Dati di puntamento su screenshot e documenti

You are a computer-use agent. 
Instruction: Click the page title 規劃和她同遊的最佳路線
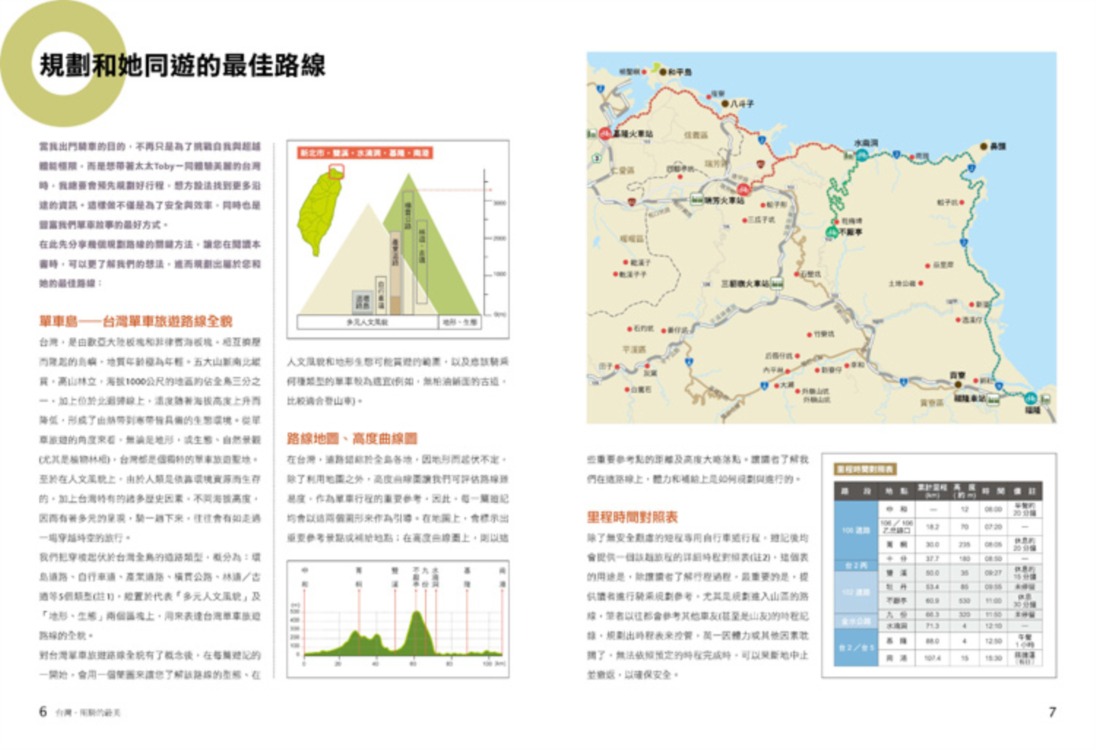pyautogui.click(x=181, y=66)
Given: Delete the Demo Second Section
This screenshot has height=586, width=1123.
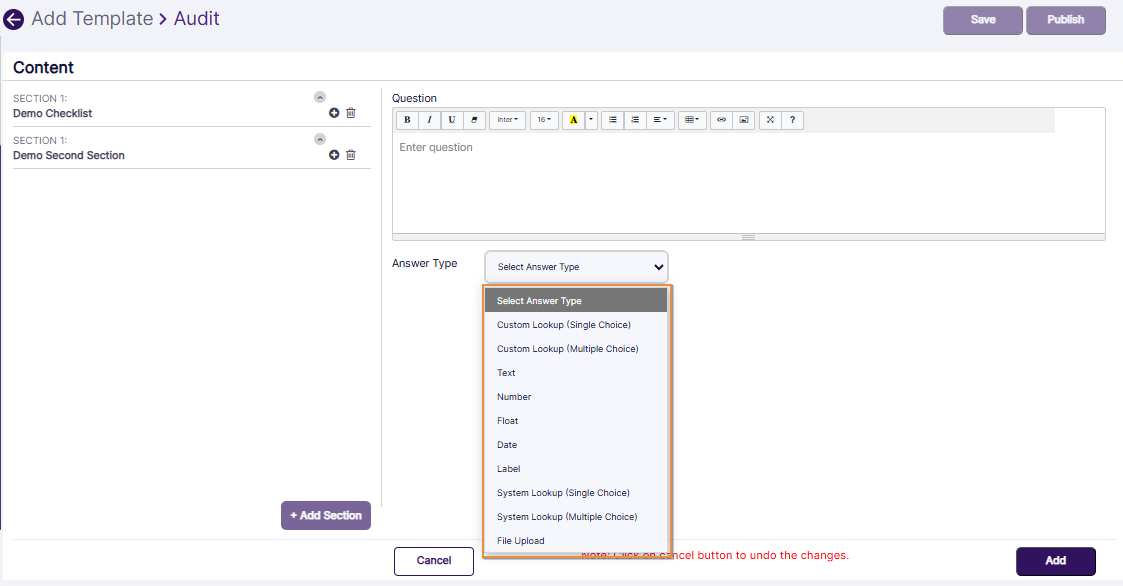Looking at the screenshot, I should (x=350, y=154).
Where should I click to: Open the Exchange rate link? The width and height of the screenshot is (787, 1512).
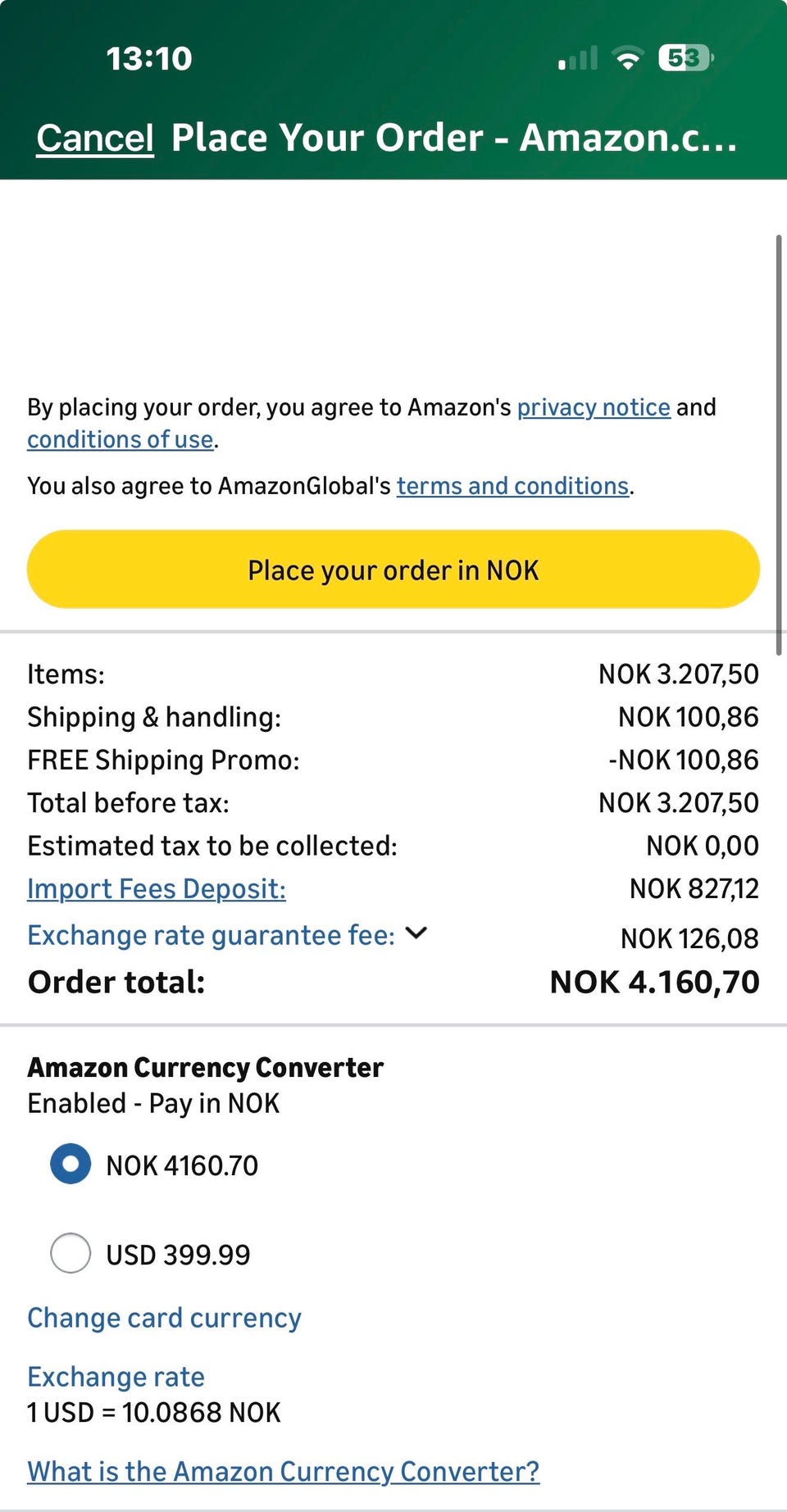(116, 1377)
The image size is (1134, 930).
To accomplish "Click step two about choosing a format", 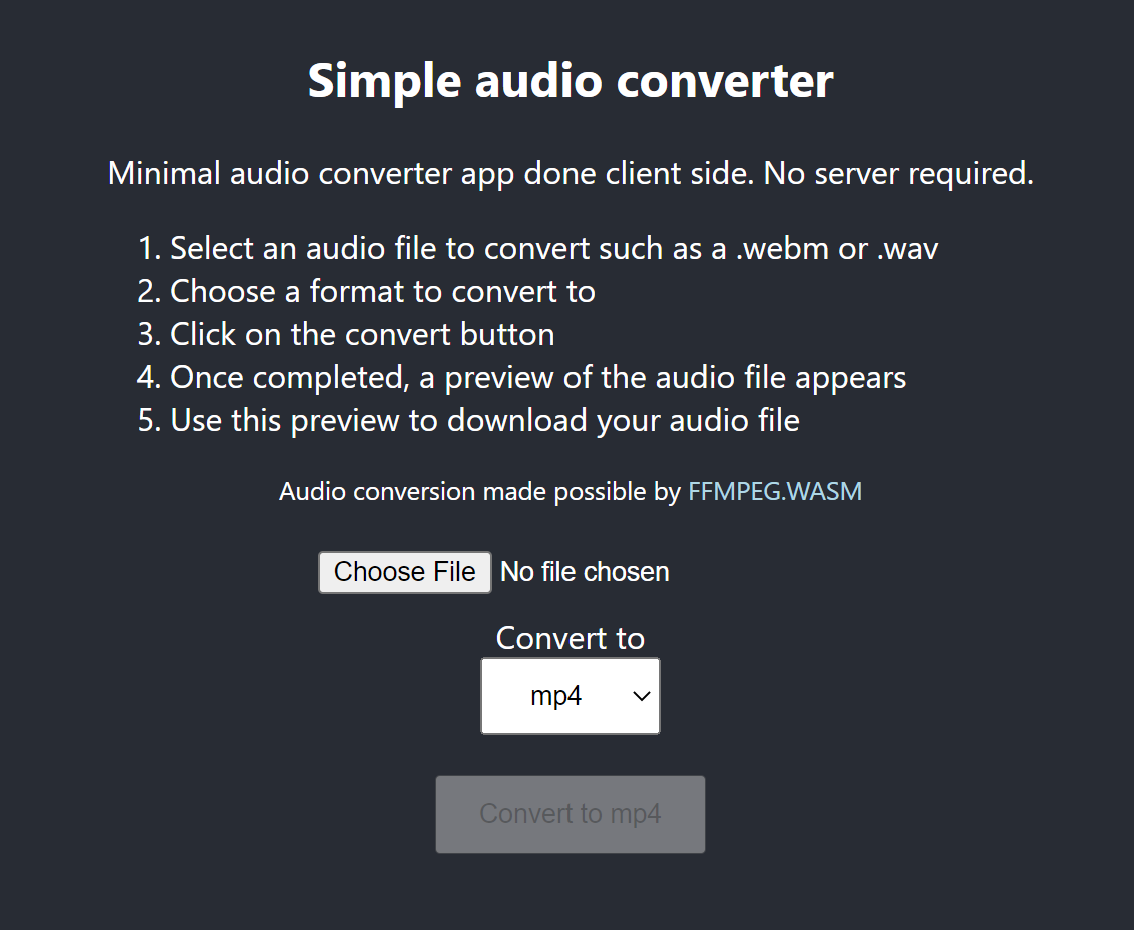I will [x=383, y=291].
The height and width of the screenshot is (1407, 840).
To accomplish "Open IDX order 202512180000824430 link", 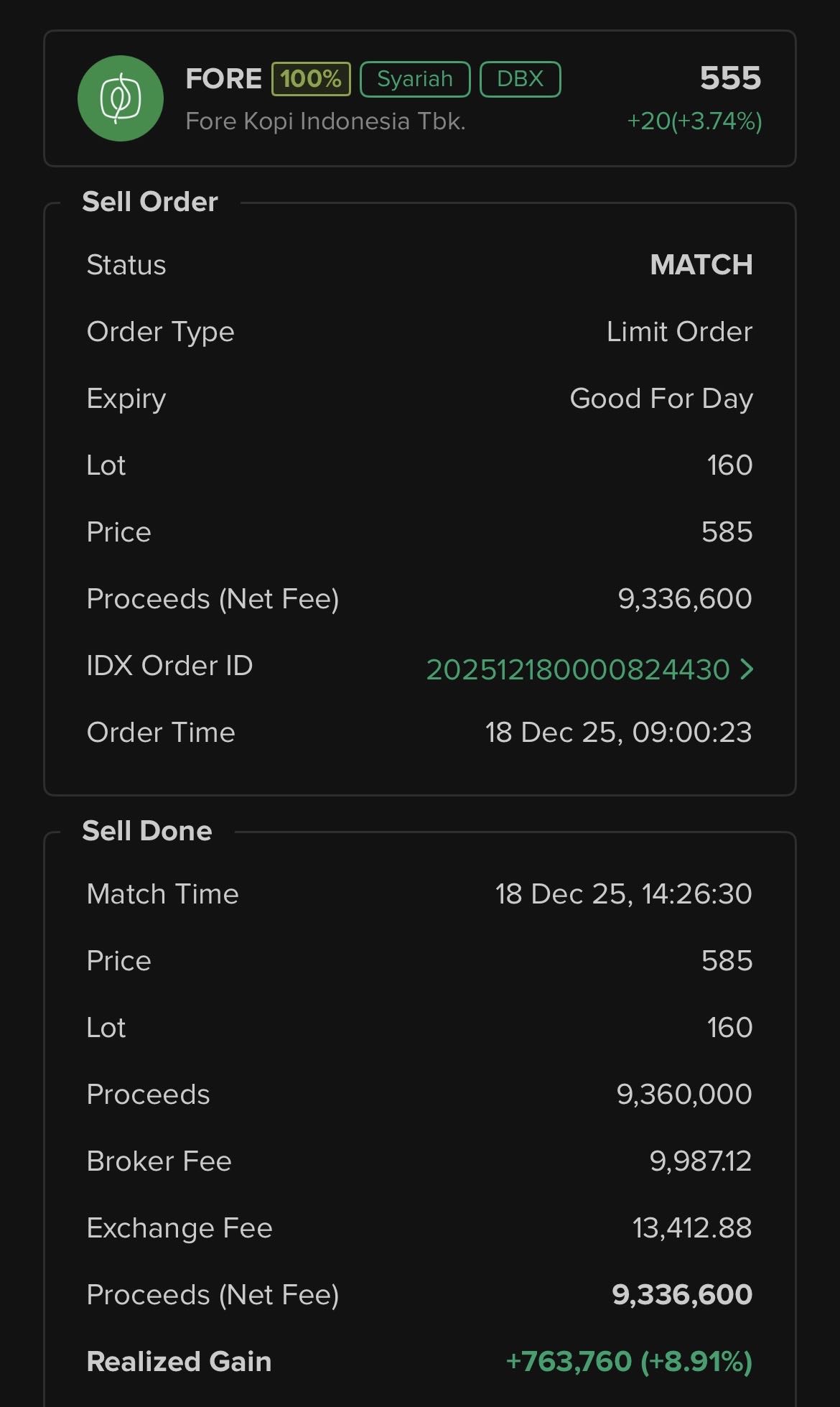I will click(577, 669).
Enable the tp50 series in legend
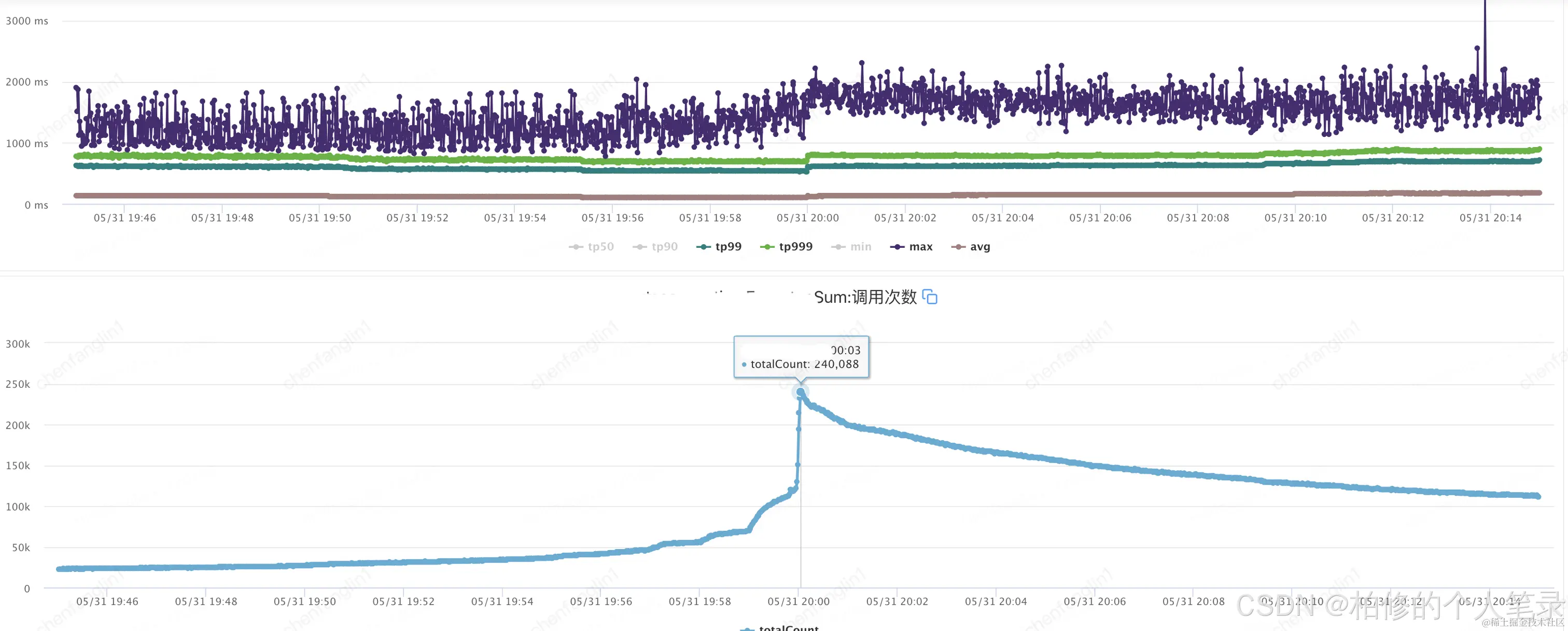 pyautogui.click(x=592, y=246)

### ISTRUZIONI
Sostituisci "Delete" con "Remove" nelle righe che vanno dall'inizio delle voci fino alla riga che contiene "Looking at the", estremi inclusi, e riscrivile lasciando invariato tutto il resto. Non riportare le immagini nella risposta.

### RISPOSTA
You are a computer-use agent. 
Instruction: Click the page title 規劃和她同遊的最佳路線
pyautogui.click(x=181, y=66)
Given: Remove the Demo Second Section
This screenshot has height=586, width=1123.
Looking at the screenshot, I should (x=350, y=154).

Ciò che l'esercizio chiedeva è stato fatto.